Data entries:
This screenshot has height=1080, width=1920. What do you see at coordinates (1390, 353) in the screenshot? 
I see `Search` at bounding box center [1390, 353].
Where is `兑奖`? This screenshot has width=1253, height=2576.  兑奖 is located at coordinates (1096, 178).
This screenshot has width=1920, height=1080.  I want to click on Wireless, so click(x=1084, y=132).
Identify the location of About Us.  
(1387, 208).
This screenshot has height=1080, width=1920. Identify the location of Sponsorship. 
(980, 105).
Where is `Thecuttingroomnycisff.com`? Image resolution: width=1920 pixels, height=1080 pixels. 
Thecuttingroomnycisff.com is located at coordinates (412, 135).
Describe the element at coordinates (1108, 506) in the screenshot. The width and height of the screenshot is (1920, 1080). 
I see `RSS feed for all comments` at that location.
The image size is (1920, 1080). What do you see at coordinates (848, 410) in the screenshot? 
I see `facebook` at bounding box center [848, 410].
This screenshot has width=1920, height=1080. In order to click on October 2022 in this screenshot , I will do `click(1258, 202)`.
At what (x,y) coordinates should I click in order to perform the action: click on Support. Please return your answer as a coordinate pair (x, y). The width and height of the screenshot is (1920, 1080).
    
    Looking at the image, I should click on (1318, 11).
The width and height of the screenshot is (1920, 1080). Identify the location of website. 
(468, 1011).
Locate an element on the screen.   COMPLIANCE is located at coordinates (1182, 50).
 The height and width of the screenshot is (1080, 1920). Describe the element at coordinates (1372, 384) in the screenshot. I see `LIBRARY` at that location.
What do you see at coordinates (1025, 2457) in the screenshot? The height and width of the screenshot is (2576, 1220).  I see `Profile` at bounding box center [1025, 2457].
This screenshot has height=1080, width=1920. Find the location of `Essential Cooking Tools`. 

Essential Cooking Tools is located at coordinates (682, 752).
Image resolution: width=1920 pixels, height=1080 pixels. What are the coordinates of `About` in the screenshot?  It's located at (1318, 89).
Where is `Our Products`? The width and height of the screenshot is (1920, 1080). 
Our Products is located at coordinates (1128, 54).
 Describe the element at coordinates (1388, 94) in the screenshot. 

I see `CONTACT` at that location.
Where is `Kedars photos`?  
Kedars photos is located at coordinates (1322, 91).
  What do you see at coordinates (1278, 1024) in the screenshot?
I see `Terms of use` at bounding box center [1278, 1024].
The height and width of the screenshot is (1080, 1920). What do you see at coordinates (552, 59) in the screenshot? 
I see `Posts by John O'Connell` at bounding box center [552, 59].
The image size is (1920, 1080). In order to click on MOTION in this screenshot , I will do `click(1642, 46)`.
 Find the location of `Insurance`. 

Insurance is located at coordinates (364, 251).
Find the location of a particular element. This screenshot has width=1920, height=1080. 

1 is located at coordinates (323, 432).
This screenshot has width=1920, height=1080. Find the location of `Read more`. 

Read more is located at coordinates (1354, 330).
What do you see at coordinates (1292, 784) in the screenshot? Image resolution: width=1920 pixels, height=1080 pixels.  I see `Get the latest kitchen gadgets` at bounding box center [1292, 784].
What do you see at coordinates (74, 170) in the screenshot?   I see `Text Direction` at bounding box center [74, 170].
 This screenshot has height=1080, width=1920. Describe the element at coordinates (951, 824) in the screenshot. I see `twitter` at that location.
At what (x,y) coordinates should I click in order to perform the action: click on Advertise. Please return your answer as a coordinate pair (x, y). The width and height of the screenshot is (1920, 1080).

■ Exercise: Pick out and copy each line of the listing above that contains the word "return". Case matters.

■ Task answer:
At what (x,y) coordinates should I click in order to perform the action: click on Support. Please return your answer as a coordinate pair (x, y). The width and height of the screenshot is (1920, 1080).
At what (x,y) coordinates should I click in order to perform the action: click on Advertise. Please return your answer as a coordinate pair (x, y). The width and height of the screenshot is (1920, 1080).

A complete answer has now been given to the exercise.